TRAUMATIC EXPERIENCES often involve a threat to life or safety, but any situation that leaves you feeling overwhelmed and isolated can result in trauma, even if it does not involve physical harm. It is not the objective circumstances that determine whether an event is traumatic, but your subjective emotional experience of the event. The more frightened and helpless you feel, the more likely you are to be traumatised.

Certified clinical trauma professional and Christian life coach, Chantaeu Munroe, said trauma symptoms typically last from a few days to a few months, gradually fading as you process the unsettling event. However, even when you are feeling better, you may be troubled from time to time by painful memories or emotions, especially in response to triggers such as an anniversary of the event or something that reminds you of the trauma.

If your psychological trauma symptoms do not ease up, or if they become even worse, and you find that you are unable to move on from the event for a prolonged period of time, you may be experiencing Post-Traumatic Stress Disorder (PTSD). While emotional trauma is a normal response to a disturbing event, it becomes PTSD when your nervous system gets stuck and you remain in psychological shock, unable to make sense of what happened or process your emotions.

Whether or not a traumatic event involves death, you as a survivor must cope with the loss, at least temporarily, of your sense of safety. The natural reaction to this loss is grief; like people who have lost a loved one, you need to go through a grieving process.

The following tips can help you cope with the sense of grief, heal from the trauma, and move on with your life:

GET MOVING:

• Trauma disrupts your body’s natural equilibrium, freezing you in a state of hyperarousal and fear. As well as burning off adrenaline and releasing endorphins, exercise and movement can actually help repair your nervous system. Try to exercise for 30 minutes or more on most days, or if it is easier, three 10-minute spurts of exercise per day are just as good.

Exercise that is rhythmic and engages both your arms and legs, such as walking, running, swimming, basketball, or even dancing works best.

• Add a mindfulness element, so instead of focusing on your thoughts or distracting yourself while you exercise, really focus on your body and how it feels as you move. Notice the sensation of your feet hitting the ground, for example, or the rhythm of your breathing, or the feeling of wind on your skin. Rock climbing, boxing, weight training, or martial arts can make this easier, after all, you need to focus on your body movements during these activities in order to avoid injury.

DO NOT ISOLATE:

• Following a trauma, you may want to withdraw from others, but isolation only makes things worse. Connecting to others face to face will help you heal, so make an effort to maintain your relationships and avoid spending too much time alone.

• You do not have to talk about the trauma. Connecting with others does not have to involve talking about the trauma. In fact, for some people, that can just make things worse. Comfort comes from feeling engaged and accepted by others.

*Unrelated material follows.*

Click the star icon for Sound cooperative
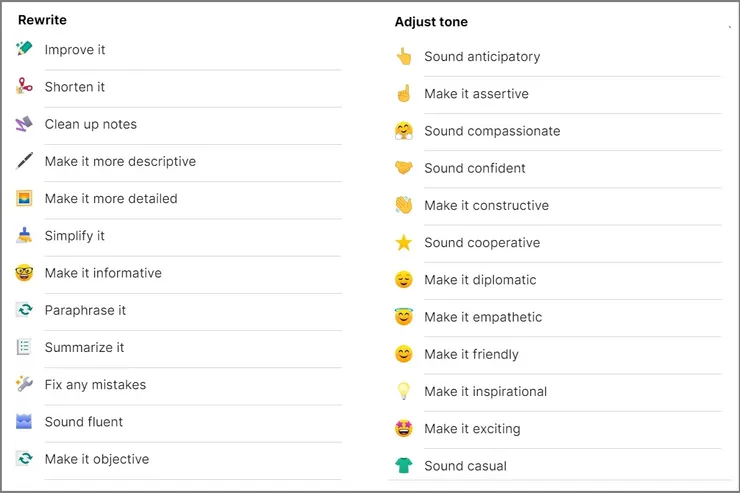 [403, 243]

• Ask for support and while you do not have to talk about the trauma itself, it is important that you have someone to share your feelings with face to face, someone who will listen attentively without judging you. Turn to a trusted family member, friend, counsellor, or clergyman.

• Participate in social activities, even if you do not feel like it. Do ‘normal’ activities with other people, activities that have nothing to do with the traumatic experience. Reconnect with old friends. If you have retreated from relationships that were once important to you, make the effort to reconnect.

• Join a support group for trauma survivors. Connecting with others who are facing the same problems can help reduce your sense of isolation, and hearing how others cope can help inspire you in your own recovery.

• Volunteer as well as helping others, volunteering can be a great way to challenge the sense of helplessness that often accompanies trauma. Remind yourself of your strengths and reclaim your sense of power by helping others.

• Make new friends, if you live alone or far from family and friends, it is important to reach out and make new friends. Take a class or join a club to meet people with similar interests, connect to an alumni association, or reach out to neighbours or work colleagues.

Recovering from trauma takes time, and everyone heals at their own pace. However, if months have passed and your symptoms do not improve, you may need professional help from a trauma expert.